READING TEXT:
[BEGIN]
Matt Comyn says the 'loyalty tax' isn't real. Source: AAP

Long-term customers of banks and insurance companies pay more than new customers, who are offered discounts.

That ‘loyalty tax,’ as it’s been dubbed, is widespread in Australia, according to University of Melbourne professor, Allan Fels.

The university’s 2018 research found, on average, customers renewing their insurance policy paid 27 per cent more than new customers. More recent data shows that gap has increased to 34 per cent, which translates to hundreds of dollars for the average home and contents insurance policy.

This is backed up by Australia’s consumer watchdog, the ACCC, which found that loyal customers of both banks and energy providers end up paying more.

Over in the UK, that gap increases to 70 per cent.

But Commonwealth Bank chief executive, Matt Comyn, has denied the bank charges a loyalty tax to the House Economics Committee.

“No, we do not,” he said.

“We don’t seek to distinguish between new and existing customers but we do acknowledge that offers can differ.”

The gap between rates offered to new borrowers and existing customers is currently being investigated by the ACCC, and Comyn acknowledged the big banks still have to work to do to win customers back.

"We expect to be judged on our actions, not on our words," Comyn said.
[END]
WORK TO COMPLETE:
1: In the text on the loyalty tax, why do long-term bank and insurance customers pay more than new ones? Please answer in one to three sentences.
2: Decide whether each statement agrees with the text on the loyalty tax, answering yes or no and quoting the deciding words from it: (a) The university's 2018 research found that customers renewing their insurance paid 27 per cent more on average than new customers. (b) The gap in the UK is smaller than in Australia. (c) Matt Comyn denied that the Commonwealth Bank charges a loyalty tax.

SOURCE DATA:
[BEGIN]
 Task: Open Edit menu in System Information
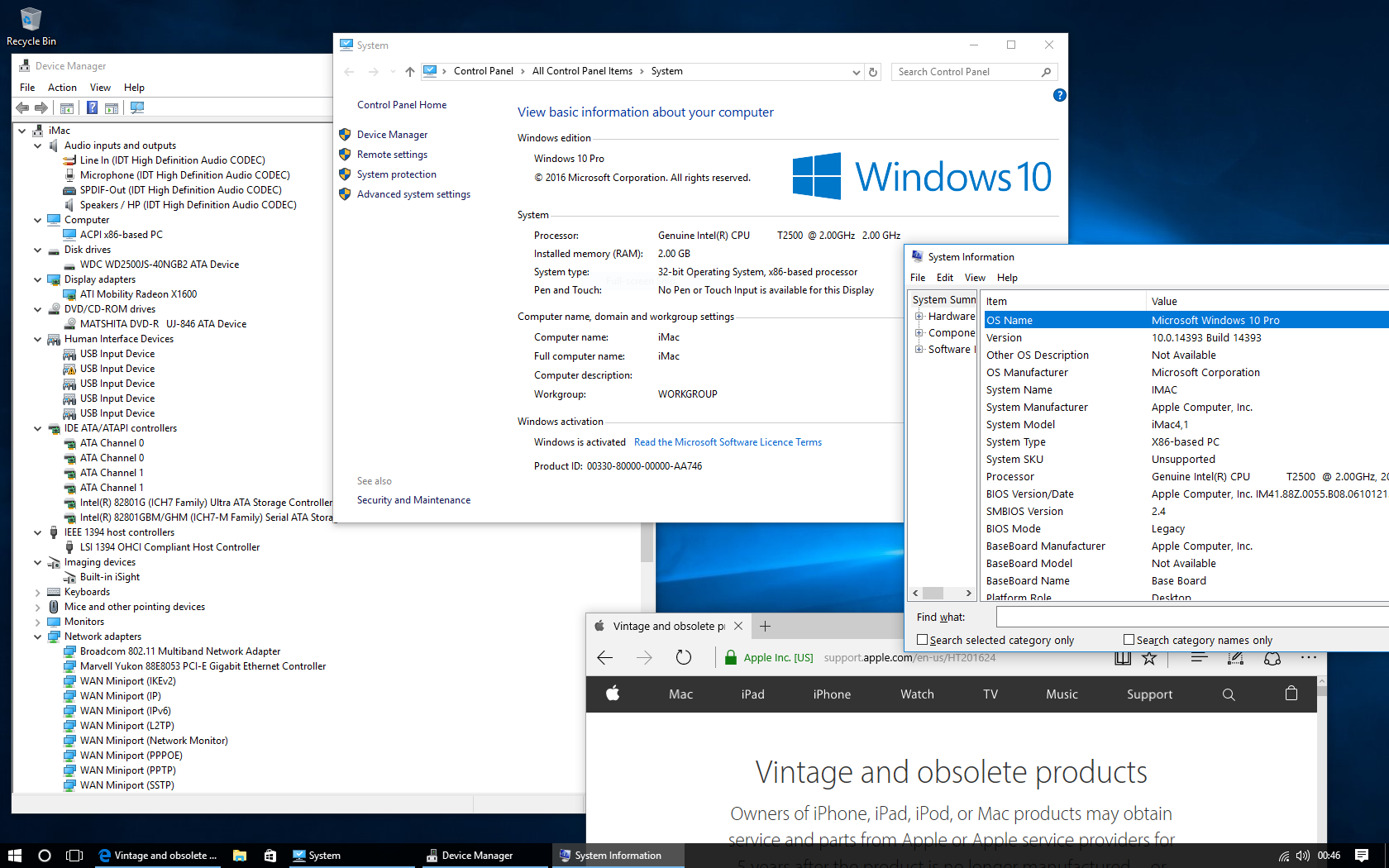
[END]
REPLIES:
1: Long-term customers pay more because new customers are offered discounts.

2:
(a) Yes: "customers renewing their insurance policy paid 27 per cent more than new customers"
(b) No: "Over in the UK, that gap increases to 70 per cent."
(c) Yes: "has denied the bank charges a loyalty tax"